Instructions for the task: Every line between the one containing "Instruction: Click the" and the last line of the data, both included, is to be set down exactly, and pictures are to be omitted.

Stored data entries
------------
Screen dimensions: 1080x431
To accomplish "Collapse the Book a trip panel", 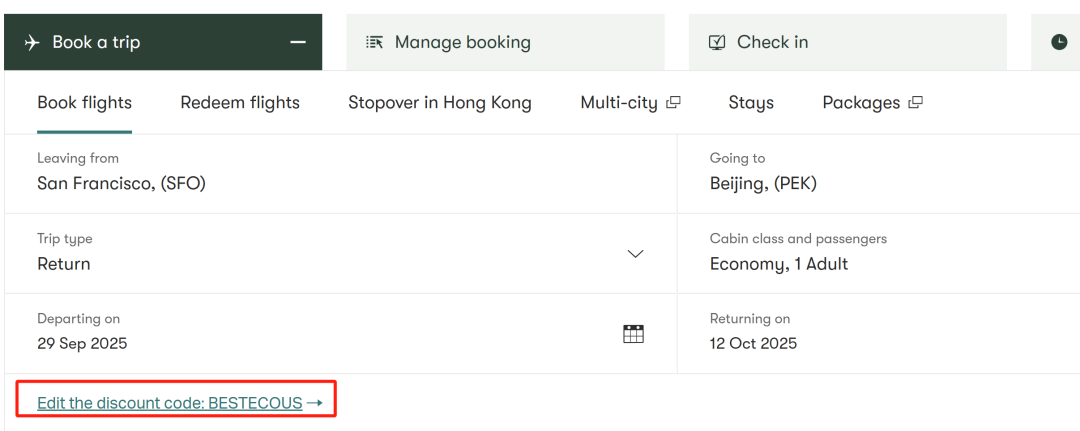I will coord(297,42).

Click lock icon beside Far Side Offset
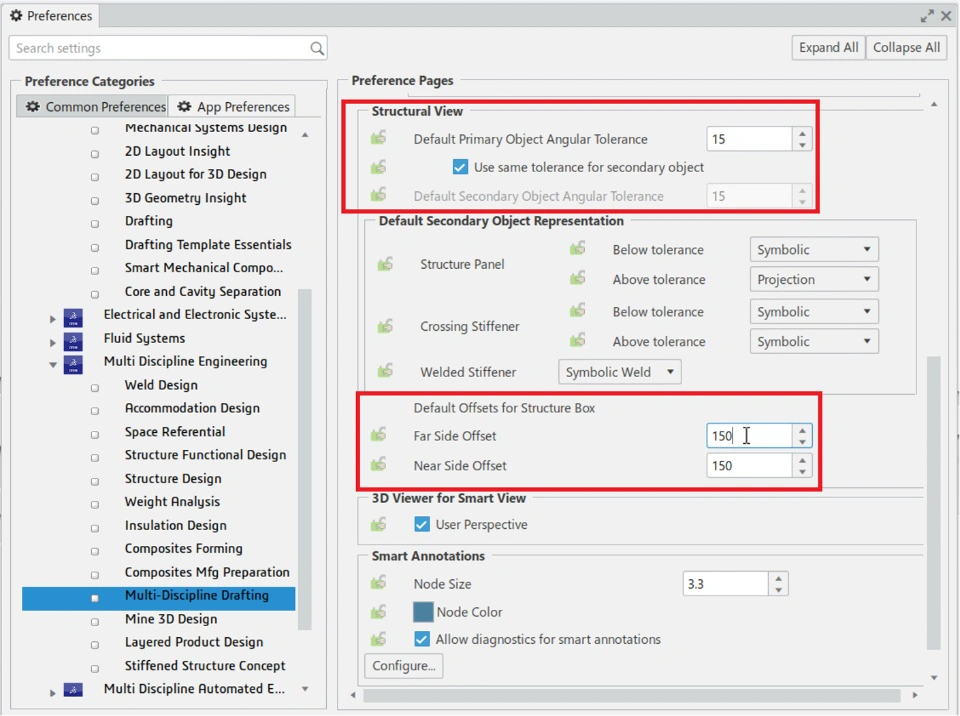(x=378, y=436)
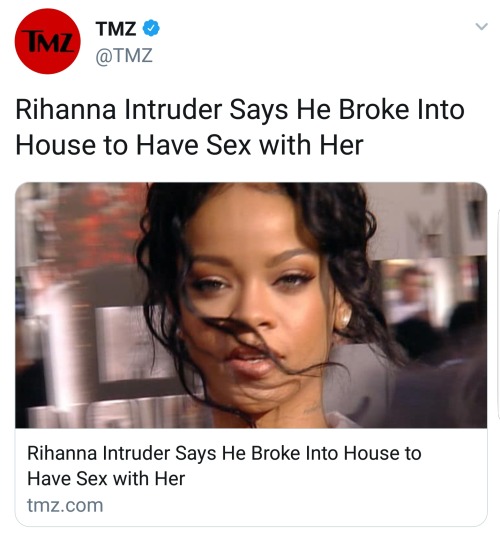Expand the tweet options chevron
500x541 pixels.
[x=481, y=26]
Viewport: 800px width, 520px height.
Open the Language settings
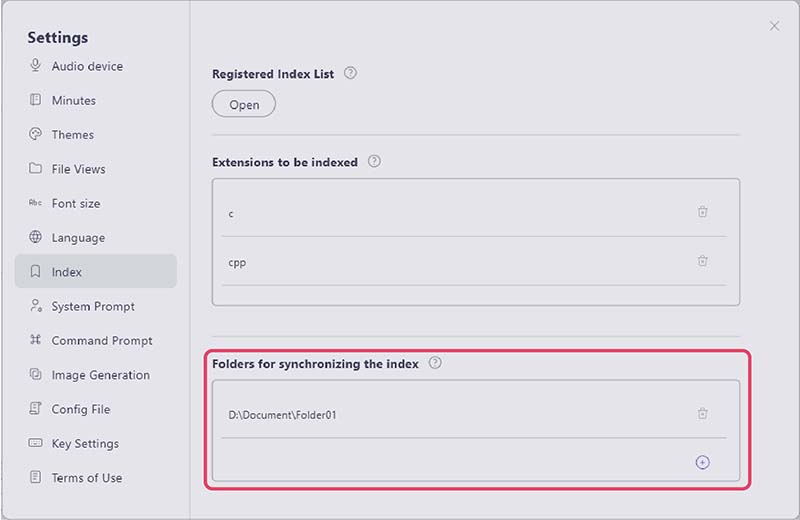click(78, 238)
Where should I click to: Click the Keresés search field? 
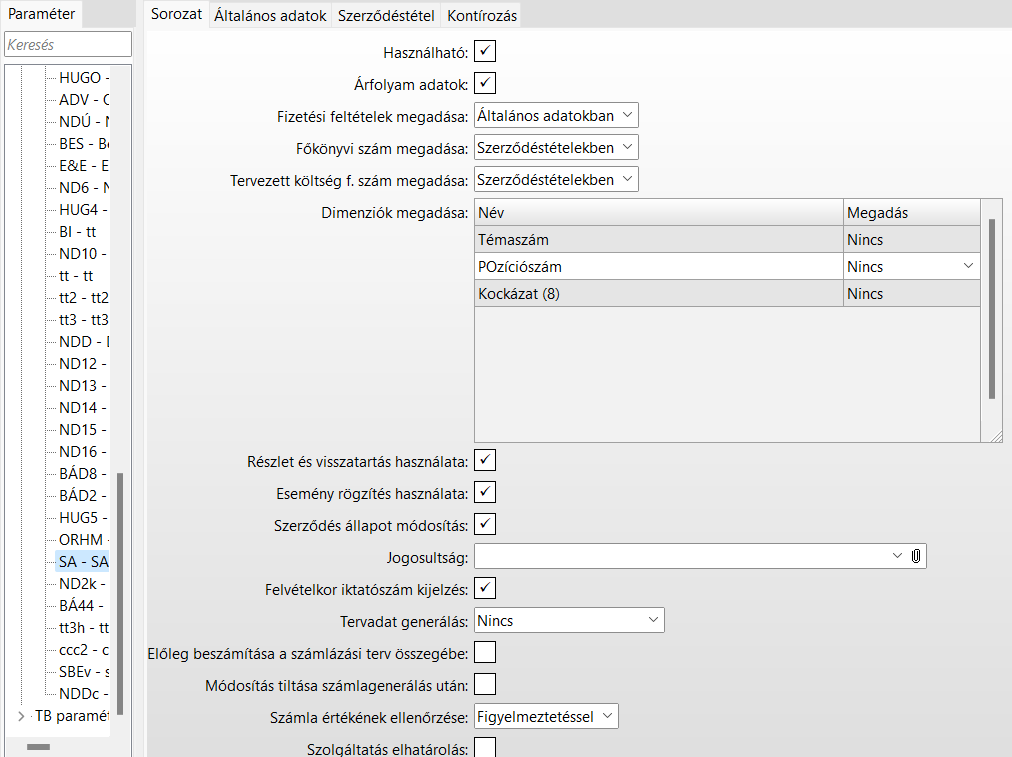[68, 45]
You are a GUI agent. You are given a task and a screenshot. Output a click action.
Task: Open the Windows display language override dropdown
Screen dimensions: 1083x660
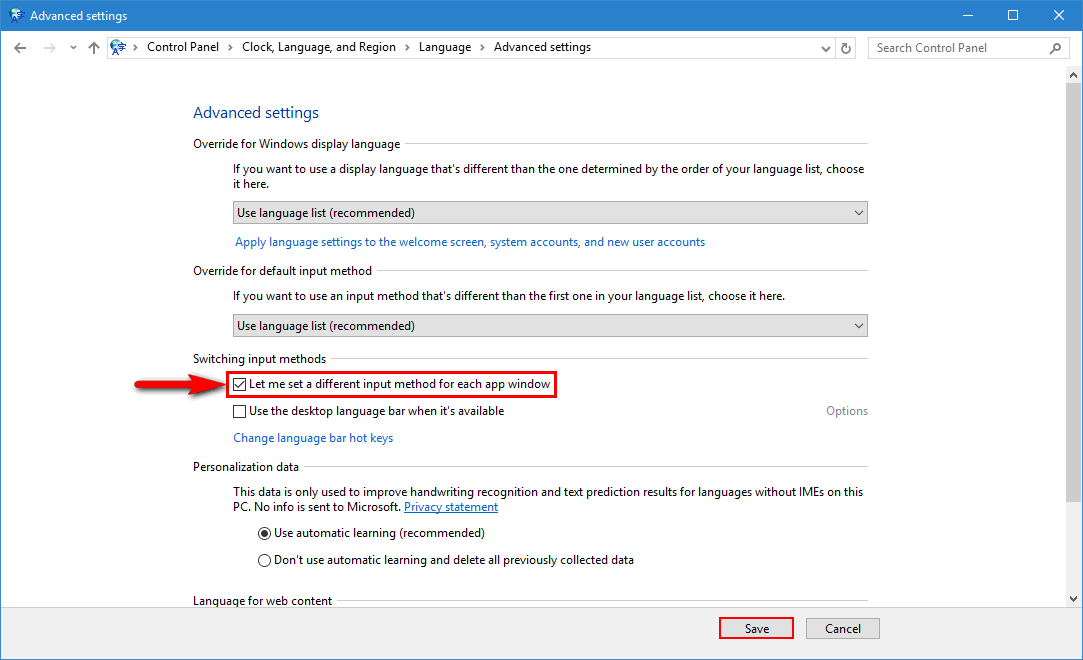tap(858, 212)
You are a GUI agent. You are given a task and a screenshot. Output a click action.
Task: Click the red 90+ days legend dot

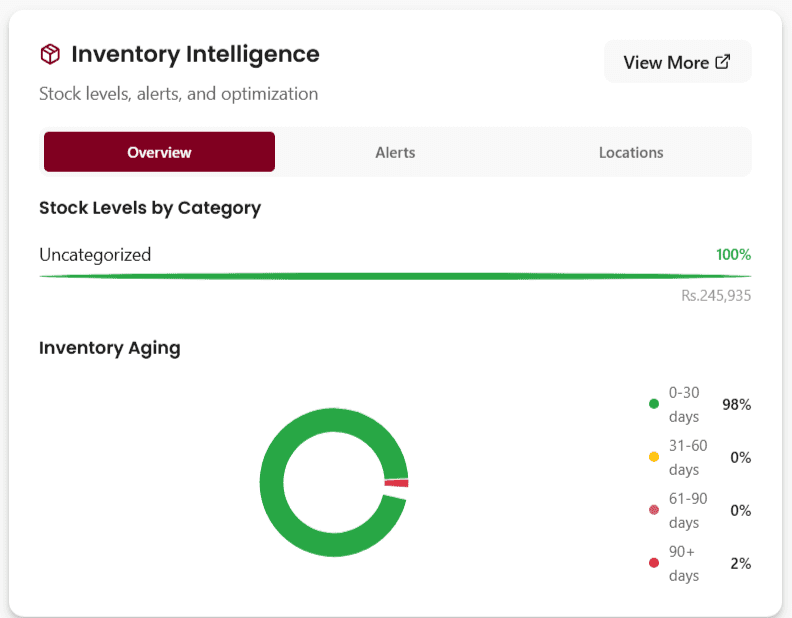654,563
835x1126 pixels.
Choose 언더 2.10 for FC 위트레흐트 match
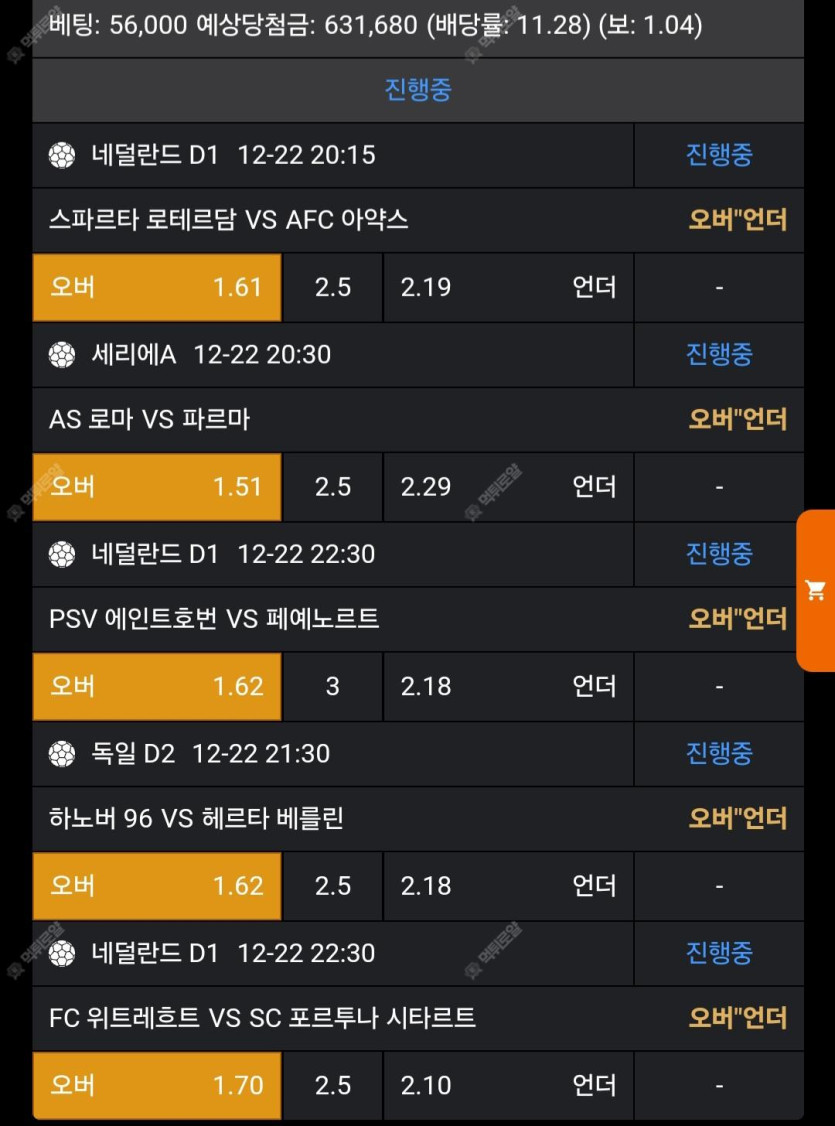[508, 1085]
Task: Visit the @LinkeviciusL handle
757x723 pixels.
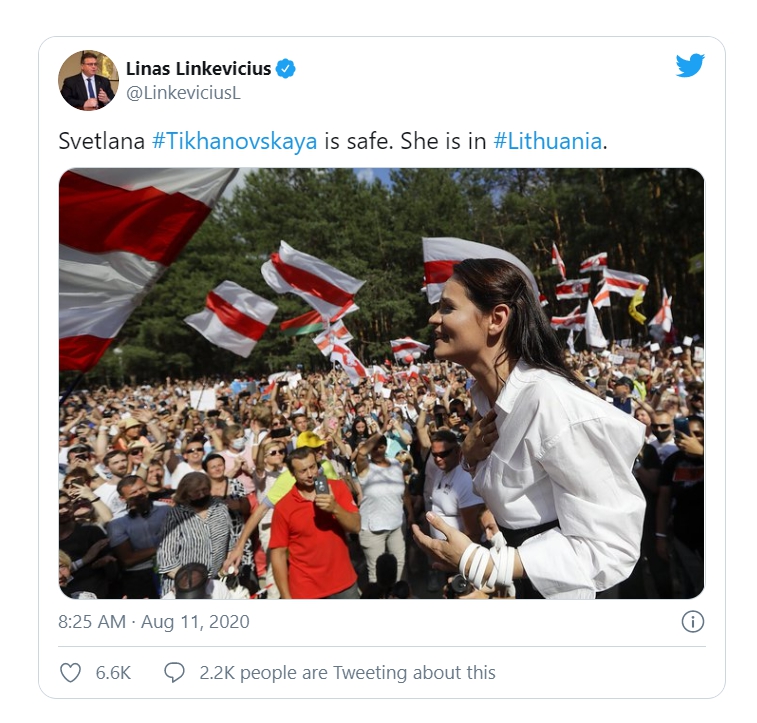Action: (183, 93)
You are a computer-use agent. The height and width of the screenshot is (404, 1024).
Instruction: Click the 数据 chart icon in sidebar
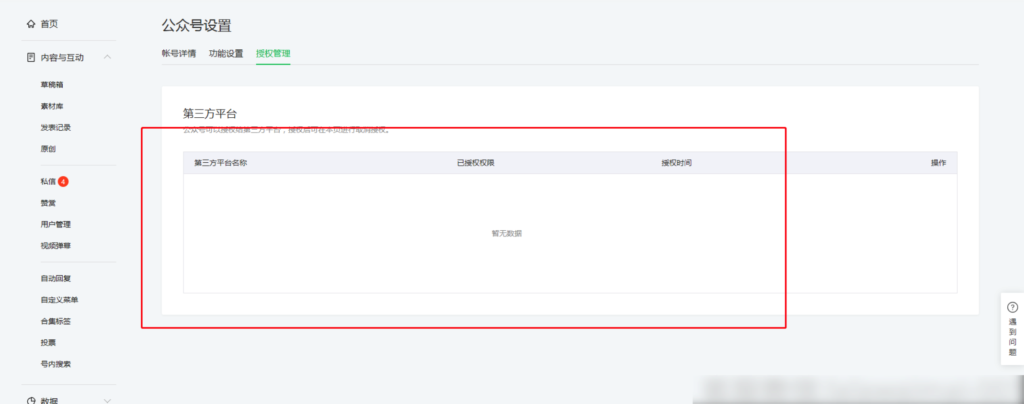point(31,400)
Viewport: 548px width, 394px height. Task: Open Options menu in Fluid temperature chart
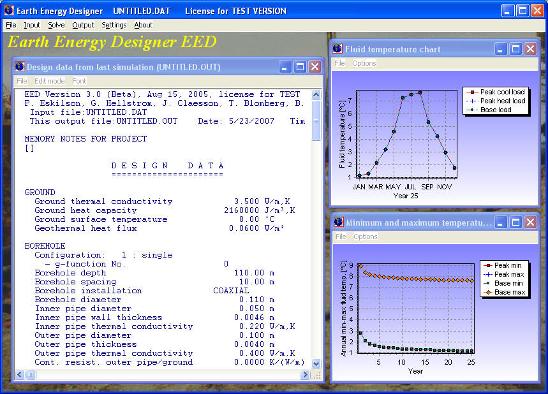(364, 63)
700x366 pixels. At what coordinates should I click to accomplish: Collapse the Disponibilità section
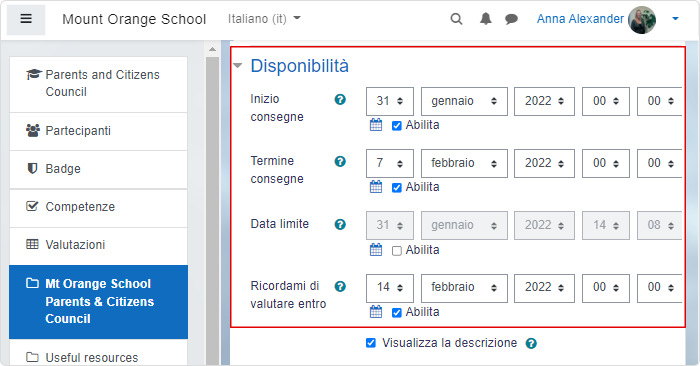(x=238, y=66)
------------
Solution for this task:
Instruction: Click the 数据 chart icon in sidebar
point(31,400)
Viewport: 548px width, 394px height. Task: Open Options menu in Fluid temperature chart
(364, 63)
700x366 pixels. At what coordinates should I click to accomplish: Collapse the Disponibilità section
(x=238, y=66)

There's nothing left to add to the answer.